Evidence systems must be:

Complete
Consistent
Tamper‑resistant

This is why this responsibility must be separate from execution.

Responsibility #3 — Understanding the system (operations)

This responsibility answers a very different question:

Is the system healthy right now?

Not:

What happened to tenant X?
Who changed this?

But:

Are errors increasing?
Is latency degrading?
Is this regional or global?

And the answers are:

Metrics
Alerts
SLOs
Dashboards

In AWS environments, this usually means:

CloudWatch metrics
Amazon Managed Prometheus
Service telemetry
Alerts

Those services exist, they trigger the investigation and actions.

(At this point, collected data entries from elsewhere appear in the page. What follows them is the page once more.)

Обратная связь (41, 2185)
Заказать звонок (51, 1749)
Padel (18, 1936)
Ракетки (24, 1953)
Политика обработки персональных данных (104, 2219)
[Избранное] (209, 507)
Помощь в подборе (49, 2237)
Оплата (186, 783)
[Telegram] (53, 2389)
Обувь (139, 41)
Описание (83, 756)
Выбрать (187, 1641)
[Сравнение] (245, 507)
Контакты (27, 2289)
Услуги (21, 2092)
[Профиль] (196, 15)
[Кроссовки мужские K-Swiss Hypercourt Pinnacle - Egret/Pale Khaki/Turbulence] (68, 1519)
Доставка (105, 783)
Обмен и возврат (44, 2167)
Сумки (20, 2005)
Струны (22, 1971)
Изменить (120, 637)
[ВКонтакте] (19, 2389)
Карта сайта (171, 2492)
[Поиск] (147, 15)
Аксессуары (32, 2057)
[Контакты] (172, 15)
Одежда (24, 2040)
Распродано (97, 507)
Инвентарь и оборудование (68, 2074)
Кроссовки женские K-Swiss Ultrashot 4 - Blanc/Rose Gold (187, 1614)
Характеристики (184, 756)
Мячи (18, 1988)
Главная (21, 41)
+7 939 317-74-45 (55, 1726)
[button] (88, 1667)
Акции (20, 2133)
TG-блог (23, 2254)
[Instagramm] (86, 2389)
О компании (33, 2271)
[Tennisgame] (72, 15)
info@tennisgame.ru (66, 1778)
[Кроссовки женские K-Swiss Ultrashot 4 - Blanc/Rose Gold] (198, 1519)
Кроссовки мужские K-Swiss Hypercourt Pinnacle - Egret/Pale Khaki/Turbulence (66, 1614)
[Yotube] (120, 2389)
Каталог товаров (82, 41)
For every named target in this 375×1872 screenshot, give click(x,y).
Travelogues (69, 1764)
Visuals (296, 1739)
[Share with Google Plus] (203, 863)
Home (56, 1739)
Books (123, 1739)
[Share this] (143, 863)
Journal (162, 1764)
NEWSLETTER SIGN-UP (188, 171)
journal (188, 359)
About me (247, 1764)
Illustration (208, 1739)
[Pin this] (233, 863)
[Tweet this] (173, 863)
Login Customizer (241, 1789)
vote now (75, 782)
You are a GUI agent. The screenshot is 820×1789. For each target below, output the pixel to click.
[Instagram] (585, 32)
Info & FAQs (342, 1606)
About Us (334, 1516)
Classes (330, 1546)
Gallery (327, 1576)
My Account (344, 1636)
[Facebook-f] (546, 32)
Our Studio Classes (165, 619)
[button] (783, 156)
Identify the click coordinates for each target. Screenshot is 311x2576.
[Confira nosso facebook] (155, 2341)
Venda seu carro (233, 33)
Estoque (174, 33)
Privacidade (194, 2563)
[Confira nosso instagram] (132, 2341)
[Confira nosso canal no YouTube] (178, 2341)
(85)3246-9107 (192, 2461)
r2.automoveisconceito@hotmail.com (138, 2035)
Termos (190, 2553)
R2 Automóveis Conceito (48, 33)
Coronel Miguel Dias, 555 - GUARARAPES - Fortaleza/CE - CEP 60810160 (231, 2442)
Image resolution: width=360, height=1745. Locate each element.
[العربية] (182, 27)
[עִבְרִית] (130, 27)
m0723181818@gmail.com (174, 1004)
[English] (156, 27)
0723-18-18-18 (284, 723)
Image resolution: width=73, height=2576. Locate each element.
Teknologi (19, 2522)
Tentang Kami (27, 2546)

Why mixing responsibilities breaks systems

Once these 3 responsibilities are separated, many things become obvious. For example:

Metrics with tenantId - That is usually execution detail leaking into operations, and this is not what metrics are actually meant for.
CloudWatch dashboards as audit - Dashboards explain system behaviour while auditors need immutable, verifiable evidence.
Debugging incidents by scrolling through CloudTrail - CloudTrail is excellent at answering who did what, but it is a terrible tool for answering why the system is behaving this way right now.

Each of these feels ok on its own, but at scale, there is confusion about what the system is actually trying to tell us.

Benefits of separation

Once responsibilities are separated, conversations change.

Instead of:

Should we centralise logs?

I ask:

Which responsibility are we trying to serve?

Instead of:

Why cannot I just add tenantId to metrics?

I ask:

Is this an operational signal or an accounting question?

Instead of:

Why is governance slowing us down?

I ask:

Which responsibility are we trying to satisfy?

The trade‑offs are the same, but they are made explicit.

Conclusion

From a governance angle, global systems do not fail because they are distributed. They fail because we ask one system to do everything at once.
Separating responsibilities does notreduce complexity, it puts complexity where it belongs.